• Task: Your task is to print, exactly and only, the lines from the start of the entries below through the line with "Task: Click the printer sidebar icon". Include both ends, but skip the pictures.

(Stored items)
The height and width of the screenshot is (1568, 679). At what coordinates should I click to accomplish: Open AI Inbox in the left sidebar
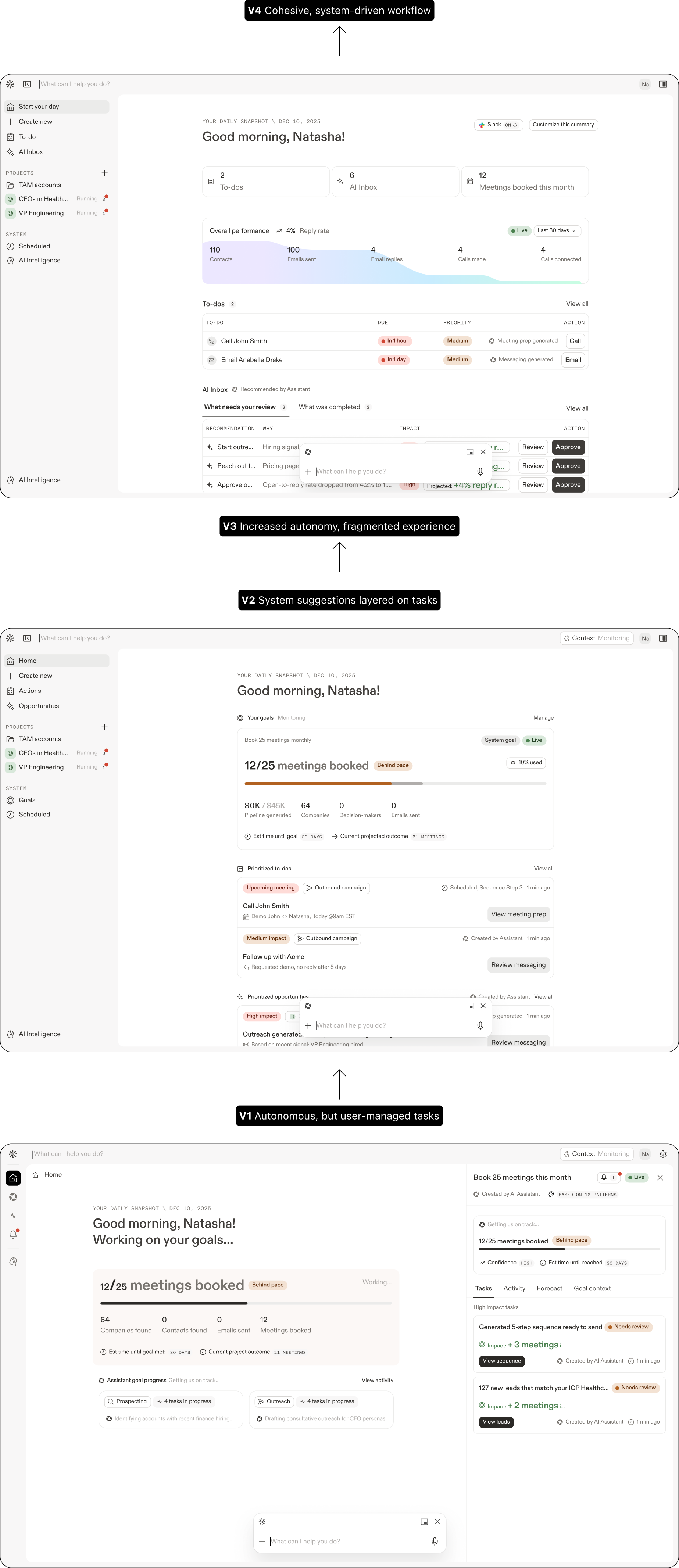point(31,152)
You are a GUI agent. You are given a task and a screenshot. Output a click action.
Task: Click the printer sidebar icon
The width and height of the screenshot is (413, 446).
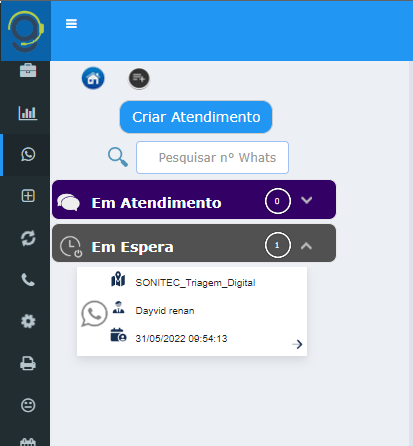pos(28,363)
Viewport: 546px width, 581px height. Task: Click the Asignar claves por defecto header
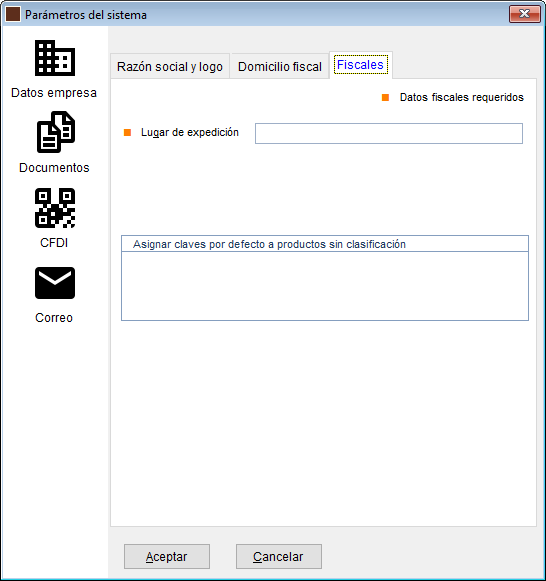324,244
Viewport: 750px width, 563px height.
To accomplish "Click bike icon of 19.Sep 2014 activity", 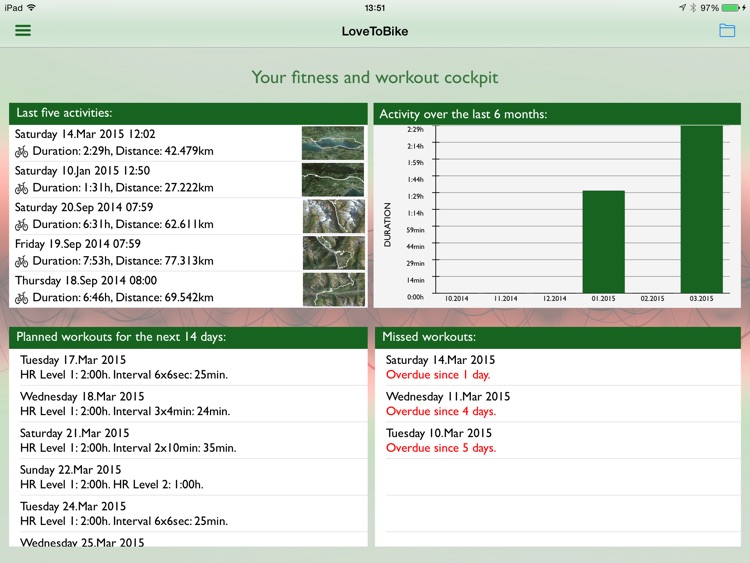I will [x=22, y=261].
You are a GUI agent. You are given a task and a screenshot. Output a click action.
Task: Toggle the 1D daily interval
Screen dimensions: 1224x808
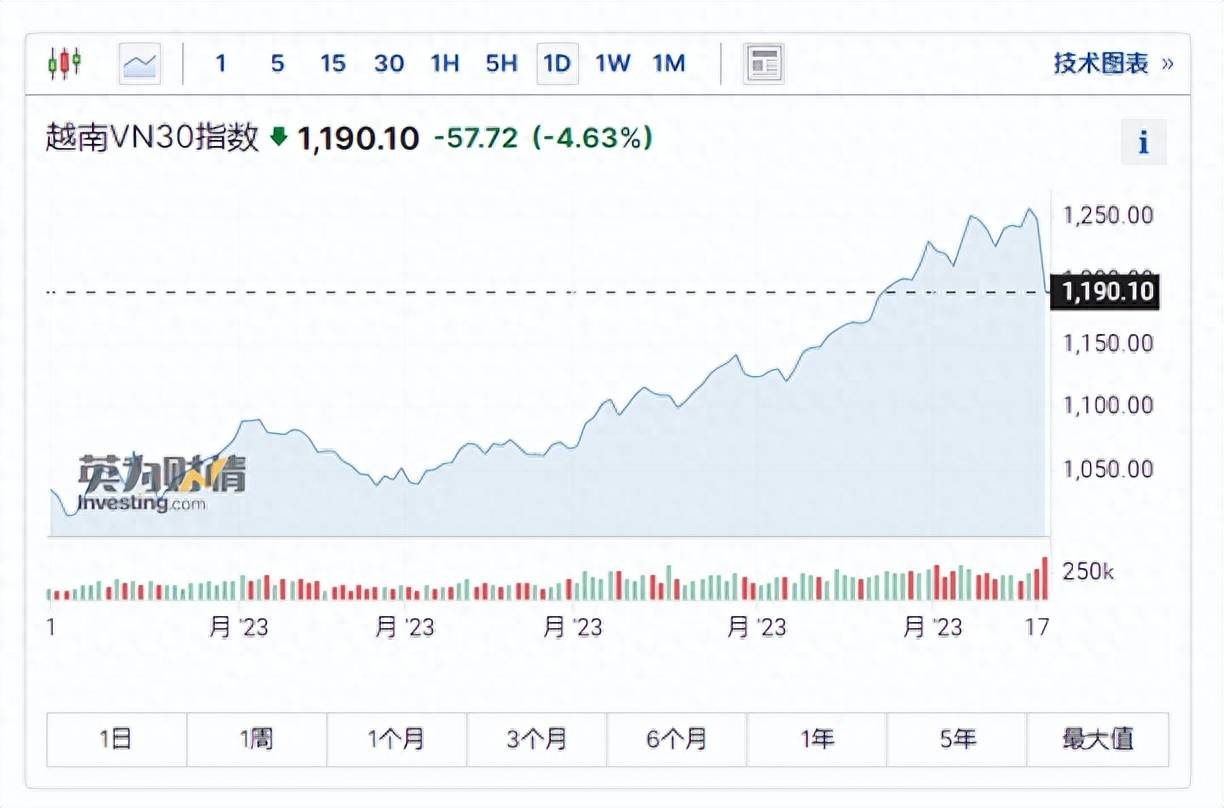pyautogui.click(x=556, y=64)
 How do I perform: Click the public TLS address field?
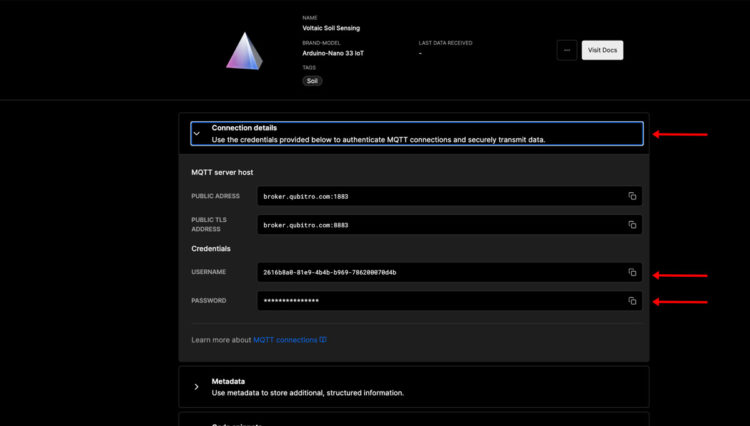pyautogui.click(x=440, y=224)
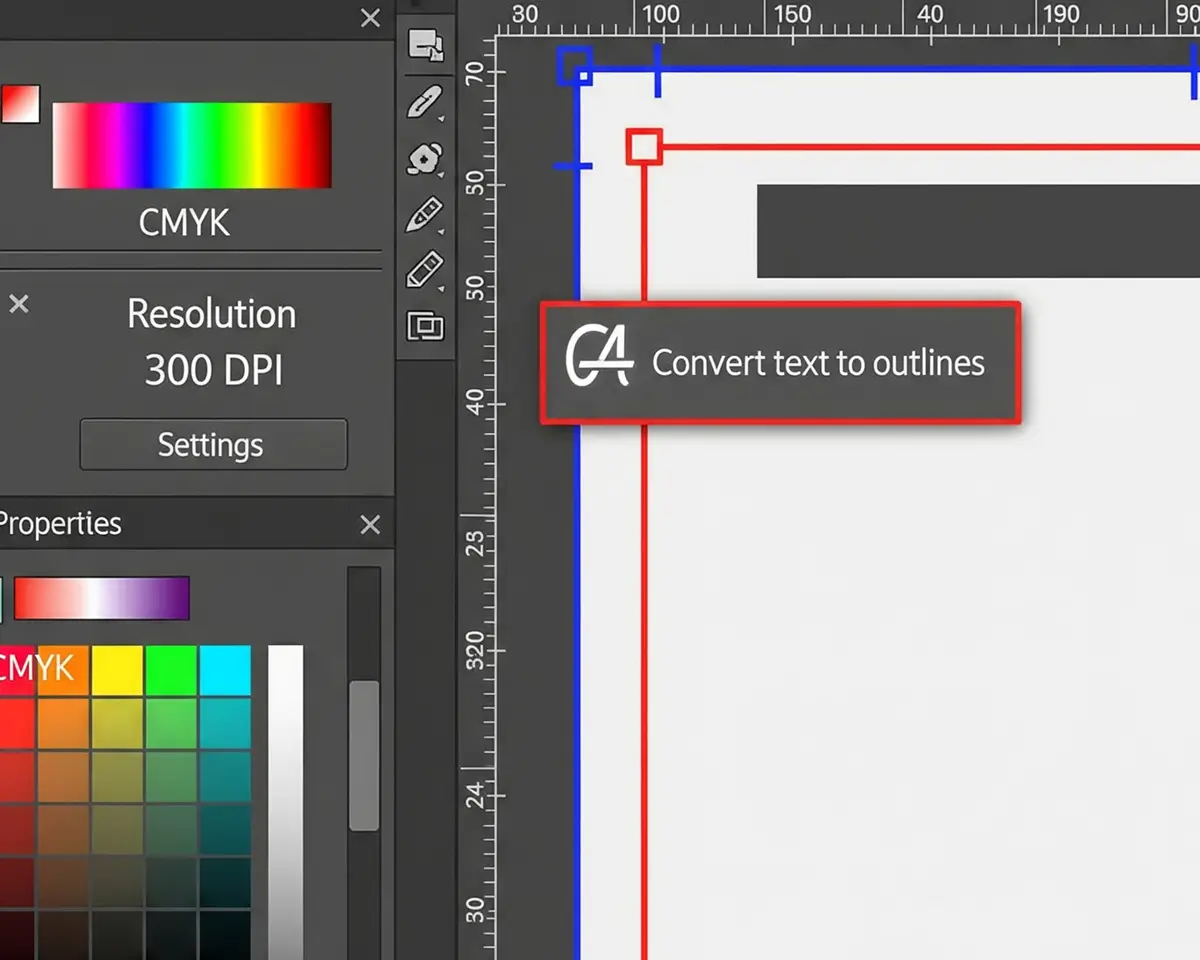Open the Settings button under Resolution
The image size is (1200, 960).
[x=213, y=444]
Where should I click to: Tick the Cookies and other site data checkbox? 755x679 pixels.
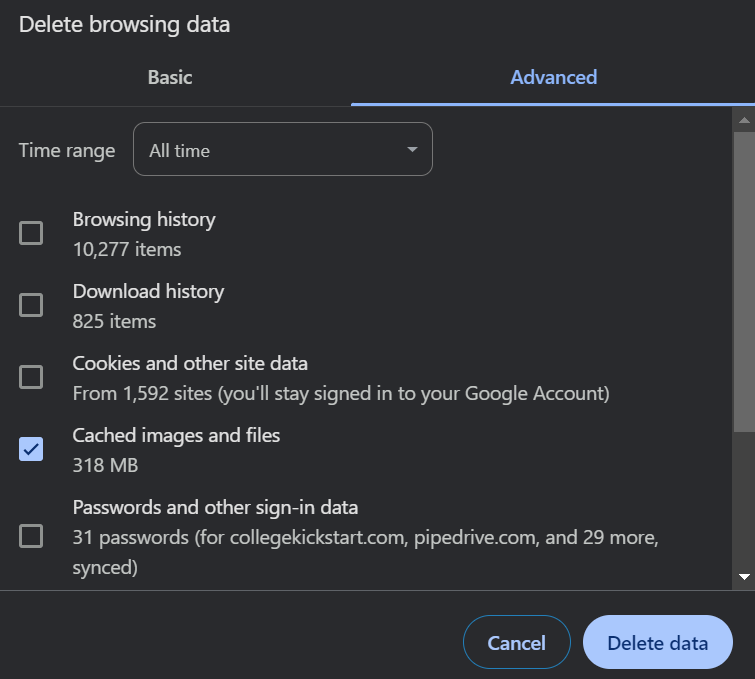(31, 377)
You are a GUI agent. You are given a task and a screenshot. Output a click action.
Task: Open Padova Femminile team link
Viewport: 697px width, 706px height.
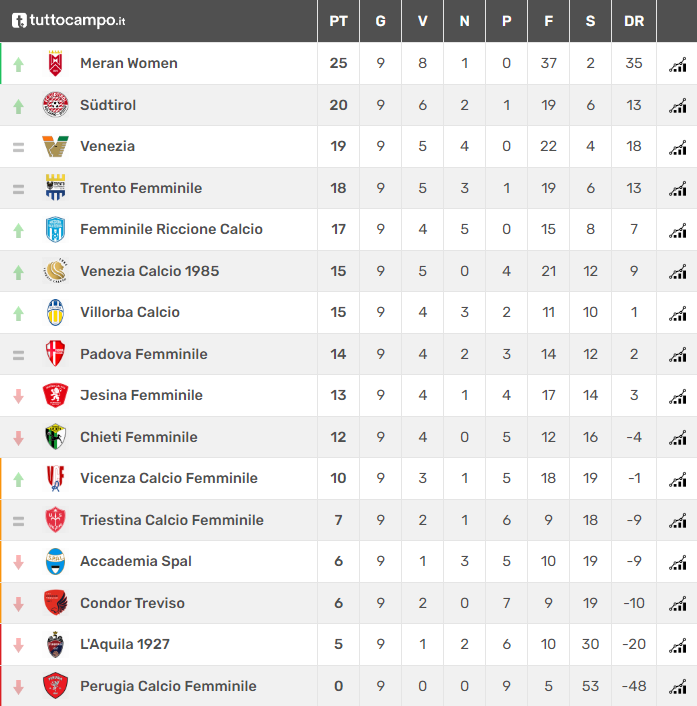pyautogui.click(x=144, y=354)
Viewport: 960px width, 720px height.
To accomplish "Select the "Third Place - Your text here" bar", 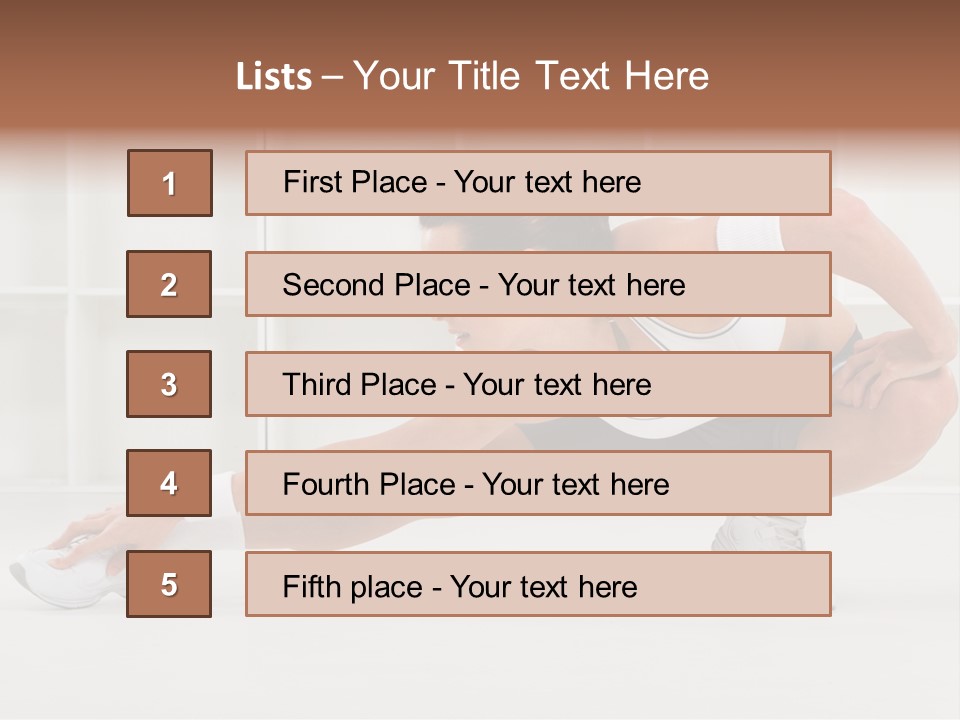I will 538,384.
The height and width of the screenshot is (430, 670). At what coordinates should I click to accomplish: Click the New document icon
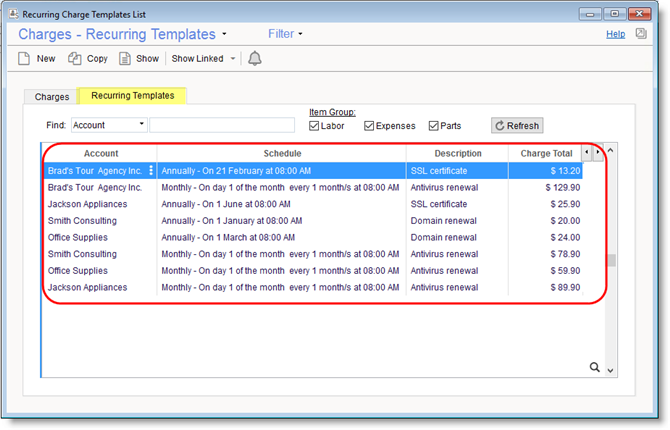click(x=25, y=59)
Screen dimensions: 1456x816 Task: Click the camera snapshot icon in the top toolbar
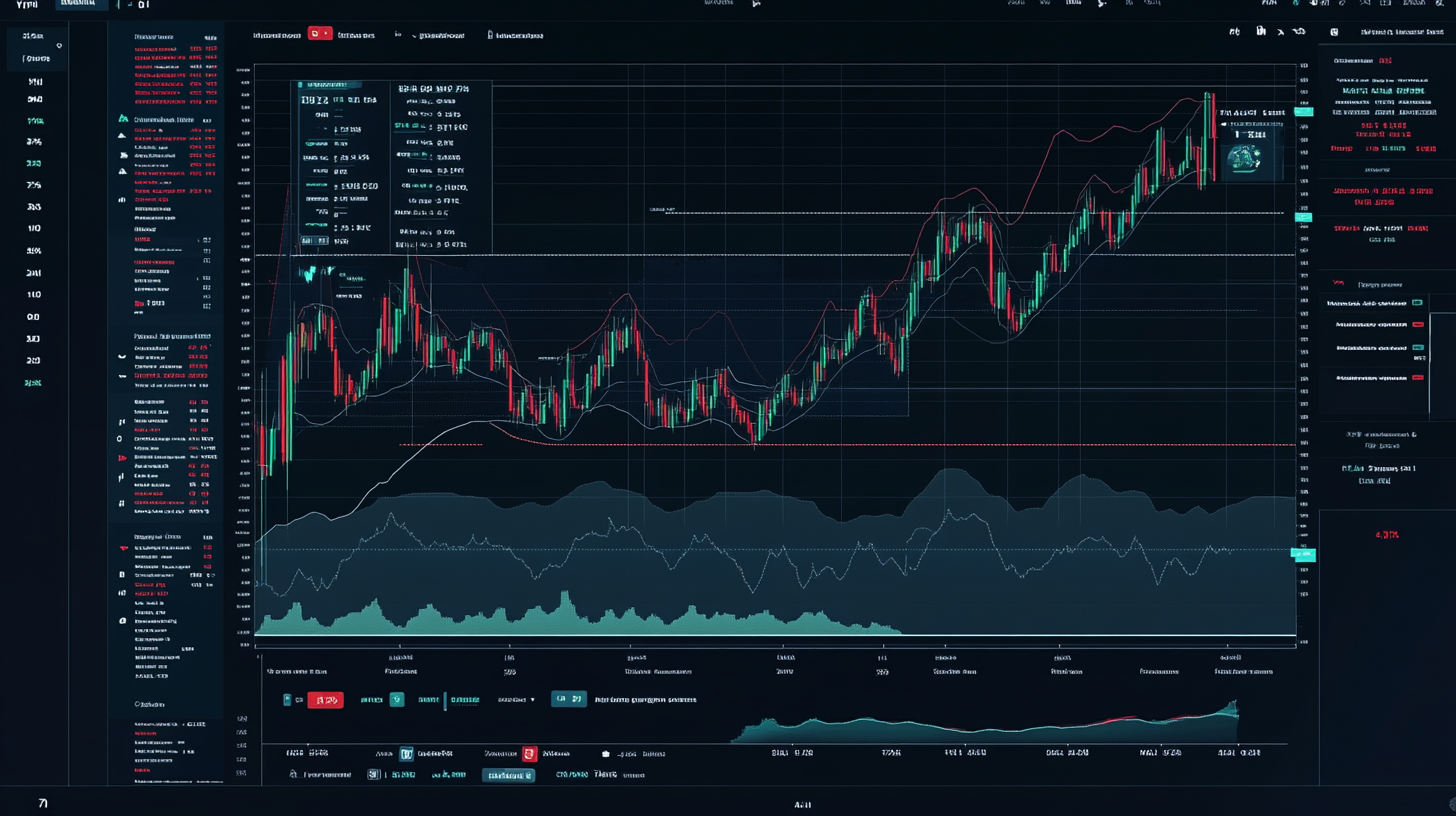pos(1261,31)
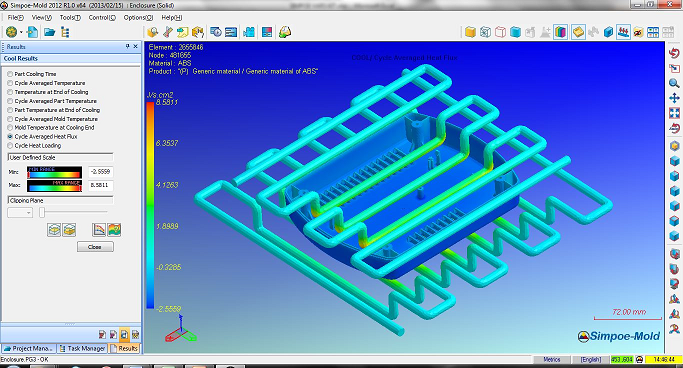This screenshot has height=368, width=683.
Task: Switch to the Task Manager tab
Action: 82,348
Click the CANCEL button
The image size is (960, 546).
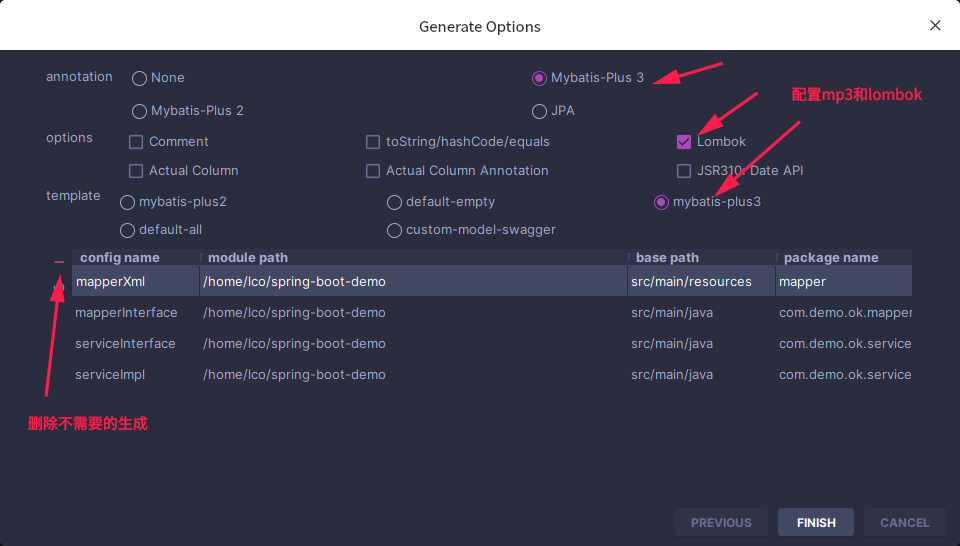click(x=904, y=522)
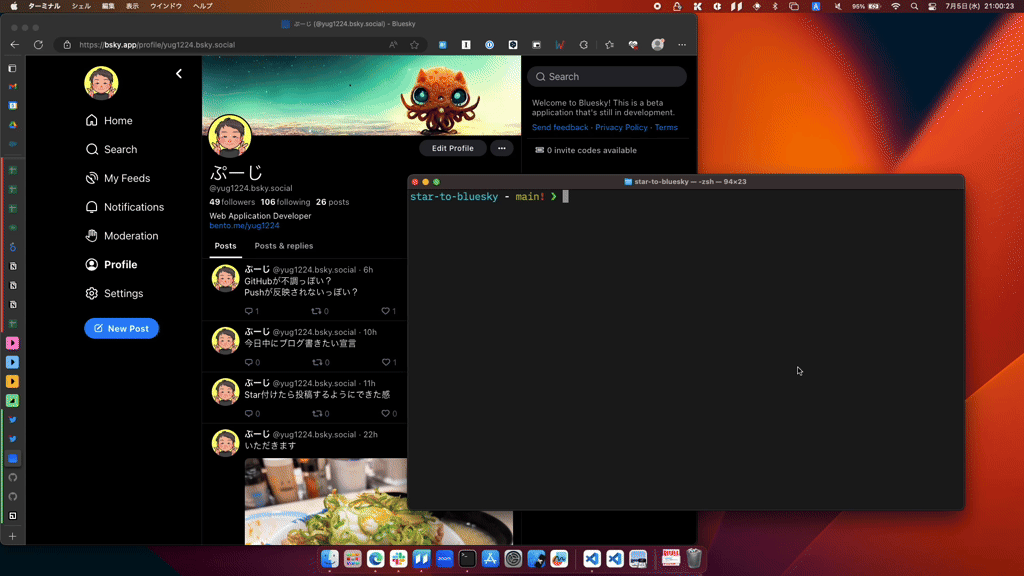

• Response to this task:
The height and width of the screenshot is (1568, 679). At what coordinates should I click to accomplish: Open AI Inbox in the left sidebar
point(31,152)
You are a GUI agent. You are given a task and a screenshot. Output a click action.
Task: Click the printer sidebar icon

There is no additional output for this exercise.